One would think a rich tycoon would pony up and pay for the art he likes. But not Igor Olenicoff, who was caught commissioning forged sculptures to decorate his California properties.

Those who can’t afford high-priced works of art typically turn to DIY versions to decorate their homes. It’s far cheaper and allows “patrons” to customize the art to fit their space and personal taste. But when you’re a real estate tycoon worth $3.1 billion looking to decorate your properties, these DIY projects become forgeries.

On Thursday, ArtNet reported that 71-year-old Igor Olenicoff and his company, Olen Properties, were charged with copyright infringement and $450,000 in damages after sculptor Don Wakefield discovered multiple “unauthorized” versions of his works scattered around Southern California.

According to the artist, he reached out to Olenicoff in 2004 while looking for potential buyers. The information he provided included web links containing photos of all of his work. Four years later, Wakefield came across an amoeba-like stone figure titled Human Natures: Many Faces (2005) outside of an Olenicoff property in Newport Beach. The resemblance was so uncanny that the artist thought it was his actual Untitled (1992) work co-created with artist Joseph “Chick” Glickman. Wakefield didn’t realize the underlying connection until he discovered more of these knockoff works.

“In or about January 2010, Wakefield discovered three copies of Untitled at an Olen Properties location in Irvine, California,” Wakefield’s 2012 complaintstated. “Two of these copies were unaltered copies of Untitled, and the third is an unauthorized derivative work which was entitled A Tear Must Fall. It was only upon discovery of these three sculptures that Wakefield realized that the sculpture he discovered in Newport Beach was, in fact, an unauthorized copy and not the original.”

Olenicoff claimed that he had obtained Human Natures: Many Faces, along with two other works, from a Chinese craftsman at the 2008 Olympic Games in Beijing, but refused to identify the source or craftsman.

Forged works of art are far from uncommon.

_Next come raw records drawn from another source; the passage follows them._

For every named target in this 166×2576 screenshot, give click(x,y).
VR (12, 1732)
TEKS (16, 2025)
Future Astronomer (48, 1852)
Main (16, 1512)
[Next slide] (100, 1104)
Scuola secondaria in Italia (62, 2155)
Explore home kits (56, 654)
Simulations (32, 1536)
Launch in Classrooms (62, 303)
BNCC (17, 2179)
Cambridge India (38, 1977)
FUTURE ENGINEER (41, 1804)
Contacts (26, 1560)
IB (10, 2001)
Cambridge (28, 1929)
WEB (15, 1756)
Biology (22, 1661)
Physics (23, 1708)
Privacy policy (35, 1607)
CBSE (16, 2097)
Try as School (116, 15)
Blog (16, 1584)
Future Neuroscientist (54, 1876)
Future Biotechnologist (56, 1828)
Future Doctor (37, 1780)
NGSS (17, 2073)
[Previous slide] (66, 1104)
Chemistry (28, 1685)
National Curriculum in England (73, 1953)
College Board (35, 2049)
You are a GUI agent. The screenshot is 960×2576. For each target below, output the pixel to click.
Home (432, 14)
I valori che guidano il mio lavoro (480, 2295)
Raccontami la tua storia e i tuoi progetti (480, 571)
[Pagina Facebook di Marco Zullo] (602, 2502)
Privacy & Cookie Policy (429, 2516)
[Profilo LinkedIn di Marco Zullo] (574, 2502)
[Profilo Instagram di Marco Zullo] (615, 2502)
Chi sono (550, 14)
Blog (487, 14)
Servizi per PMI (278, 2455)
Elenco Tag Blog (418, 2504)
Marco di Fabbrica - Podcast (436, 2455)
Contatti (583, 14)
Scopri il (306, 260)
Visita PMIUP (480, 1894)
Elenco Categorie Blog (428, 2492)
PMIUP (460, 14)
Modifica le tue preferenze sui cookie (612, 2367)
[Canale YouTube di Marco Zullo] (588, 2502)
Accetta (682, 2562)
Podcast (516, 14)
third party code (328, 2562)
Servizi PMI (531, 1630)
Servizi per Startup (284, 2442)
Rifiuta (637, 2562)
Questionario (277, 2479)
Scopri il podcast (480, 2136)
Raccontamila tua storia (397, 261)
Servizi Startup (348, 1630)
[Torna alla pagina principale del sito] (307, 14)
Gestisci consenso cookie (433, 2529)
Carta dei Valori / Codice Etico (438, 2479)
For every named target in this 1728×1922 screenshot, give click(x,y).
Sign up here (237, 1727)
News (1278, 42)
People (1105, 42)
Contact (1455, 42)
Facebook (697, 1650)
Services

This year alone there have been movies and large-scale exhibitions dedicated to these copycats and their creators.

Art and Craft, which premiered at the Tribeca Film Fest, focuses on the life of master forger Robert Landis, a 59-year-old man who—for the past three decades—has been donating forged works of art to prestigious museums across the country. His works—along with accompanying papers—were so perfectly crafted that no one, not even in-house experts, questioned a thing.

In 2011, institutions finally caught on when the same works began to appear in different museums. Soon the FBI Art Crime Team was called in, but nothing could be done. After all, Landis wasn’t turning a profit. “It wasn’t like Landis went in and [demanded money],” Robert Wittman, founder of the FBI Art Crime Team, explained in the film. “That would be fraud. The fact is that he gave it to the museum for free. It’s up to the museum to determine what they think of it.”

For Olenicoff, the replicas seem to be his way around a California mandate requiring that all real estate developers allocate a specified percentage of money to public art on their properties. And Wakefield wasn’t the first to fall victim to his scheme.

“If $52 million in back taxes and two years probation wasn’t enough to keep him honest, we’re not sure this will either.”

Sculptor John Raimondi filed a separate federal complaint for a very similar situation. According to the artist, Olenicoff reached out to him in 2001 seeking to purchase custom-made versions of his large-scale limited edition works, Dian (1987) andCeres (1994) for various Olen properties. The abstract sculptures made from reflective materials organically spawn from the ground at various places flowing to a sharp point ten to twenty feet in the air.

Raimondi and Olenicoff met twice to discuss their plans. Olenicoff was looking to spend $100,000 to $250,000 per the city ordinance requirements. At their second meeting, Raimondi provided detailed photos and drawings, along with pricing, but never heard back from the developer.

“Beginning approximately ten days after the second meeting,” Raimondi’s complaint stated. “Olenicoff refused to speak with Raimondi. Defendants instead had an assistant relay to Raimondi that Olenicoff had a change of heart about the sculptures. Instead of purchasing the sculptures from Raimondi, defendants, at their direction, had multiple unauthorized and infringing copies of the sculptures manufactured in China.”

If Olenicoff’s second trial—starting June 24—is anything like the first, the ruling could likely swing in Raimondi’s favor, given the similar narrative of his complaint. And the payout could be well more than the original $100,000 to $250,000 price tag for Olenicoff. Maybe next time he won’t take the DIY approach and instead will give a miniscule percentage of his net worth to the hard working, creative minds that deserve proper credit and compensation. Then again, this is a guy who—in 2007—pleaded guilty to stashing large sums of money in off shore bank accounts to avoid taxes. If $52 million in back taxes and two years probation wasn’t enough to keep him honest, we’re not sure this will either.